I'm putting a pit bull at the foot of the stairs next time.

*smeared blackness and made the windows dirtier. 100% fact and not internet exaggeration.
(, Fri 18 Feb 2011, 10:09, Reply)
sue them
you need a good property litigator??
(, Fri 18 Feb 2011, 10:10, Reply)
it's the landlady's house and she gets cross if I criticise the cowboys she has crawling all over my home.
She grew up with servants and tons of 'staff', so she's totally comfortable with having the dirty little bastards walking round her bedrooms, but it makes my skin crawl. And my cat's in there too.
If they were nice men who did a good job it would be different, but they make it worse. I wash my own windows.
I've told her several times "Don't let them do my upstairs!" I hate them coming in at all but I think the kitchen and living room is a fair compromise.
If I tell her about the blobs she'll just go "Well i shall tell them not to do it next time." and look at me like I'm the nuisance. So I'm best to get them alone and say "Don't go up my stairs. Ever."
(, Fri 18 Feb 2011, 10:14, Reply)
they will probably listen to you
lazy feckers, they'll be glad of the chance not to do it!
(, Fri 18 Feb 2011, 10:17, Reply)
Well that's what you'd think.
But I reckon they're perverts. And stubborn ones at that.
(, Fri 18 Feb 2011, 10:18, Reply)
who would become a windowcleaner
if they weren't a perv?
(, Fri 18 Feb 2011, 10:22, Reply)
This is true.
Same as butchers.
I expounded my theory on butchers as perves in front of one of the bf's friends the other week. After a while someone else on the table told me his dad was a butcher.
I said "Sorry about that, but they're just cutting us up into succulent rumps and shoulders while they're looking at us..."

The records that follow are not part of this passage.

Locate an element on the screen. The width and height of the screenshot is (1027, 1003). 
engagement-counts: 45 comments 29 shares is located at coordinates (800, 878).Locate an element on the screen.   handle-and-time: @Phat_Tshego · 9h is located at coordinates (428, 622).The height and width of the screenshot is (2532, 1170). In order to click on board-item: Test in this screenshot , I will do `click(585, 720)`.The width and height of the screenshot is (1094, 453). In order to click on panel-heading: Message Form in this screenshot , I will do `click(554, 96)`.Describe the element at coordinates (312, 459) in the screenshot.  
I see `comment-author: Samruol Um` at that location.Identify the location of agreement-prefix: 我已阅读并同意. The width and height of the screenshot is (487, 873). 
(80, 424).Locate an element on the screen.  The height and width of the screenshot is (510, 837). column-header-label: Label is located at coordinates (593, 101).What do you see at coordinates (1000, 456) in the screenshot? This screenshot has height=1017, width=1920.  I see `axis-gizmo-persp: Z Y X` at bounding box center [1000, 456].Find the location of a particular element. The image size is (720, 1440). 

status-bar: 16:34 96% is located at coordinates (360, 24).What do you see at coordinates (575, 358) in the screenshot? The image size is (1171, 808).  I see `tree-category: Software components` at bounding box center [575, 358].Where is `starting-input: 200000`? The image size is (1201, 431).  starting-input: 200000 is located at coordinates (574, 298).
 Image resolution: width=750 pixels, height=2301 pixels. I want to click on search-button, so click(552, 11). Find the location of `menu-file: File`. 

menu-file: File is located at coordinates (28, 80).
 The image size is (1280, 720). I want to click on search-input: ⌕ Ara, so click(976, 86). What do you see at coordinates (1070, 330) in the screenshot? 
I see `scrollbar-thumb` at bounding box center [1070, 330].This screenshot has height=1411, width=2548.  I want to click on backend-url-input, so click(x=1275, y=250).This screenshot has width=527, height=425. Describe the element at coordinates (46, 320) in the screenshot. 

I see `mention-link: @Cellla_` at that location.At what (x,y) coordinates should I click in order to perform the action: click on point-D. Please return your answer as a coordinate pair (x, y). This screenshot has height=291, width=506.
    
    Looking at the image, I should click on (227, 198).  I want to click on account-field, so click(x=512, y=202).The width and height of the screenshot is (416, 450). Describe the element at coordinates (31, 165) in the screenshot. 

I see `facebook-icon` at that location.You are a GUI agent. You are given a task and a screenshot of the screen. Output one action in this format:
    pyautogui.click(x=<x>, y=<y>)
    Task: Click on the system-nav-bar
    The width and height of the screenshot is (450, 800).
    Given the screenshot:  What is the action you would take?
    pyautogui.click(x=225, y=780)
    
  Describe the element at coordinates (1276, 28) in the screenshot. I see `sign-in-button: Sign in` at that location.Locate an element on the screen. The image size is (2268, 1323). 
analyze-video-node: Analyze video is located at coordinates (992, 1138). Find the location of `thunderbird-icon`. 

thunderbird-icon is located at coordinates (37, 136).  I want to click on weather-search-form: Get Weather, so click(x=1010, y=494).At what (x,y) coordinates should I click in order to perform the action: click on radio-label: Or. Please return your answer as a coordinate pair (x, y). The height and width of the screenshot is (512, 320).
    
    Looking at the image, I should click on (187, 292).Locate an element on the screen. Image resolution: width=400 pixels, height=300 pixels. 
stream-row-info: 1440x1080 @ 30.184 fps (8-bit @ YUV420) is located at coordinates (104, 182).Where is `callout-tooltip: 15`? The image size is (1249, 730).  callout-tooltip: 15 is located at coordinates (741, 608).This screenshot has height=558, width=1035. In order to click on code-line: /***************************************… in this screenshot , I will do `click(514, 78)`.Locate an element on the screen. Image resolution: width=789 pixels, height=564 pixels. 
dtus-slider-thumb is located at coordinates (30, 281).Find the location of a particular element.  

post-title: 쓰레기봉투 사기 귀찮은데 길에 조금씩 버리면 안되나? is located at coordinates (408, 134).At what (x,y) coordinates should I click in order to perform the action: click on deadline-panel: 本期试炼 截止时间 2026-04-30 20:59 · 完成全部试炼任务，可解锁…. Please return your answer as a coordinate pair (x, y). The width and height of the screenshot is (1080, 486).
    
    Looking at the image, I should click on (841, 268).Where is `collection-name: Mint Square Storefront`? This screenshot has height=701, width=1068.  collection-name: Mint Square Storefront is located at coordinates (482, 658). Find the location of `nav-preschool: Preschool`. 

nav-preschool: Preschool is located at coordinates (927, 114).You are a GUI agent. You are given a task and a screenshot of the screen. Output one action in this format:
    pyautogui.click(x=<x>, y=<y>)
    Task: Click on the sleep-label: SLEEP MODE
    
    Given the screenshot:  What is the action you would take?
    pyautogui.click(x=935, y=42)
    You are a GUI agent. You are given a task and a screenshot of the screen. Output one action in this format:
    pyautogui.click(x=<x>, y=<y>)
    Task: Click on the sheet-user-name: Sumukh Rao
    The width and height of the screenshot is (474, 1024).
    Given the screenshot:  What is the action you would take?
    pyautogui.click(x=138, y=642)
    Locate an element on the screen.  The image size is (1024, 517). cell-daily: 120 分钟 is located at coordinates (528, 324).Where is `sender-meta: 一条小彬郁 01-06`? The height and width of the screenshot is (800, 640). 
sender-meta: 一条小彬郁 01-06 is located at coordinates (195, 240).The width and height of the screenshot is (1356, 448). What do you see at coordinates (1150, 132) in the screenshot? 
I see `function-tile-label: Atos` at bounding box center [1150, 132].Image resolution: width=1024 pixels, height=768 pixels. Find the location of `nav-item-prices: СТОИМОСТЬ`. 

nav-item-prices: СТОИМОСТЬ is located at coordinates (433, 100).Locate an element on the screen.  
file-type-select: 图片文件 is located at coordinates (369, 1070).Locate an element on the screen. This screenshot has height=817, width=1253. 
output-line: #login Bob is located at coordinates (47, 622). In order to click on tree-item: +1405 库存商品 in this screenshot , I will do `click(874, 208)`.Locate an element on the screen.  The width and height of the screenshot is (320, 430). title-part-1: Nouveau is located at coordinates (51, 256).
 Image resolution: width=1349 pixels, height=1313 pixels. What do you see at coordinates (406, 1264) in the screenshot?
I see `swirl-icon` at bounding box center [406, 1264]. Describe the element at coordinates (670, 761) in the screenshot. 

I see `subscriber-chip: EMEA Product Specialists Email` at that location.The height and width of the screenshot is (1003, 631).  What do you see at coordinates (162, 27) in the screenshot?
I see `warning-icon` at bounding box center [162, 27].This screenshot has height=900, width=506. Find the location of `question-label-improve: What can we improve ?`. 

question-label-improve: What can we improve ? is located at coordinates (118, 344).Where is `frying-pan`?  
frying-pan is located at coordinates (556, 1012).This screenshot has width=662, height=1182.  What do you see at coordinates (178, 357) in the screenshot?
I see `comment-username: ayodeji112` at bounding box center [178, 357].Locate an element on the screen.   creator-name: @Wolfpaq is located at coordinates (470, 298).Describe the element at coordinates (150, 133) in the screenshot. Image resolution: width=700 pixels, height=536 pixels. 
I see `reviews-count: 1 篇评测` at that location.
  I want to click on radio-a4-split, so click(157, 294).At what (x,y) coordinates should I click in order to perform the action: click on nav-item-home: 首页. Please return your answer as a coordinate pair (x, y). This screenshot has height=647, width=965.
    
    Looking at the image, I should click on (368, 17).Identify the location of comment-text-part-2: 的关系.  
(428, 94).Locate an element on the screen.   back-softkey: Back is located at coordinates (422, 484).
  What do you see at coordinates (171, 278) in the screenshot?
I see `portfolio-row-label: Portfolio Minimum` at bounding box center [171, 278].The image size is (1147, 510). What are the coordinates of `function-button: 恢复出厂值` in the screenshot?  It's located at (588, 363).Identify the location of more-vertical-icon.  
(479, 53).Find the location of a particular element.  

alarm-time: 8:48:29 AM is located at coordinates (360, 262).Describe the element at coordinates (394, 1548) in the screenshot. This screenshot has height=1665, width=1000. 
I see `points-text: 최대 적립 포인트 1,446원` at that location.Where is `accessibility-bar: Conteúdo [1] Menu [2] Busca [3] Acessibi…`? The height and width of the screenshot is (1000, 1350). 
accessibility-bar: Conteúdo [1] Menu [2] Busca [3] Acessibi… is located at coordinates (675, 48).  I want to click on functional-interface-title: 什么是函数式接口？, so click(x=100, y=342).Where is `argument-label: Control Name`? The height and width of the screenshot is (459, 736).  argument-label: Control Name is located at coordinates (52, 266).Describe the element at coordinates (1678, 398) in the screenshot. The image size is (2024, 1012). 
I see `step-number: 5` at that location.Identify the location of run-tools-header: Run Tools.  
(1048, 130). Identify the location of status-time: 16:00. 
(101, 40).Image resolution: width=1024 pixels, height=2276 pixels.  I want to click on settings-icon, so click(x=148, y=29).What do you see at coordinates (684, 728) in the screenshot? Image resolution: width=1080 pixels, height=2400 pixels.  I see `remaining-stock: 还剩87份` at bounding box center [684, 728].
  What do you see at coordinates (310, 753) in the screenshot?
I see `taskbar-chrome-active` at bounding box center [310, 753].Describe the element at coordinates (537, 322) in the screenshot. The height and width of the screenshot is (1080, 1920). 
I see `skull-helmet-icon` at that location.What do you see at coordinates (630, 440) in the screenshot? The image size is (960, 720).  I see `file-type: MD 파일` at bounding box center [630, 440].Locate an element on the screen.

EDIT my best mate at primary school, her dad was a windowcleaner and my mum wouldn't have him. He turned out to be a molesterererer.
(, Fri 18 Feb 2011, 10:27, Reply)
butchers are grim
there is a restaurant in london where your tables are sort of above the kitchen so you can see them chopping up the cuts of meat.

who would go there?!
(, Fri 18 Feb 2011, 10:29, Reply)
Me I would, I'd cut it up if I could
butchery is a fanastic skill to know
(, Fri 18 Feb 2011, 10:31, Reply)
Not vegetarians, clearly...

(, Fri 18 Feb 2011, 10:31, Reply)
They see us all as meat.
I've been getting better at touching raw meat but I don't think I want to. I've been touching sausages and bacon. Still can't touch chicken our red meat. I might stop again and go back to suing two forks to transport bacon to the grill.
Sorry. I know you hate meat, but I hate touching it.
(, Fri 18 Feb 2011, 10:32, Reply)
i mind that less than eating it
but i wouldn't do it for fun
(, Fri 18 Feb 2011, 10:33, Reply)
I'd much rather eat it
when it's not all stringy and wet and like DEAD CORPSEY FLESH.
(, Fri 18 Feb 2011, 10:36, Reply)
Someone on a first date
With someone who had been stalking them.
(, Fri 18 Feb 2011, 10:34, Reply)
This has cheered me up
As it reminds me that someone is having a worse morning than me.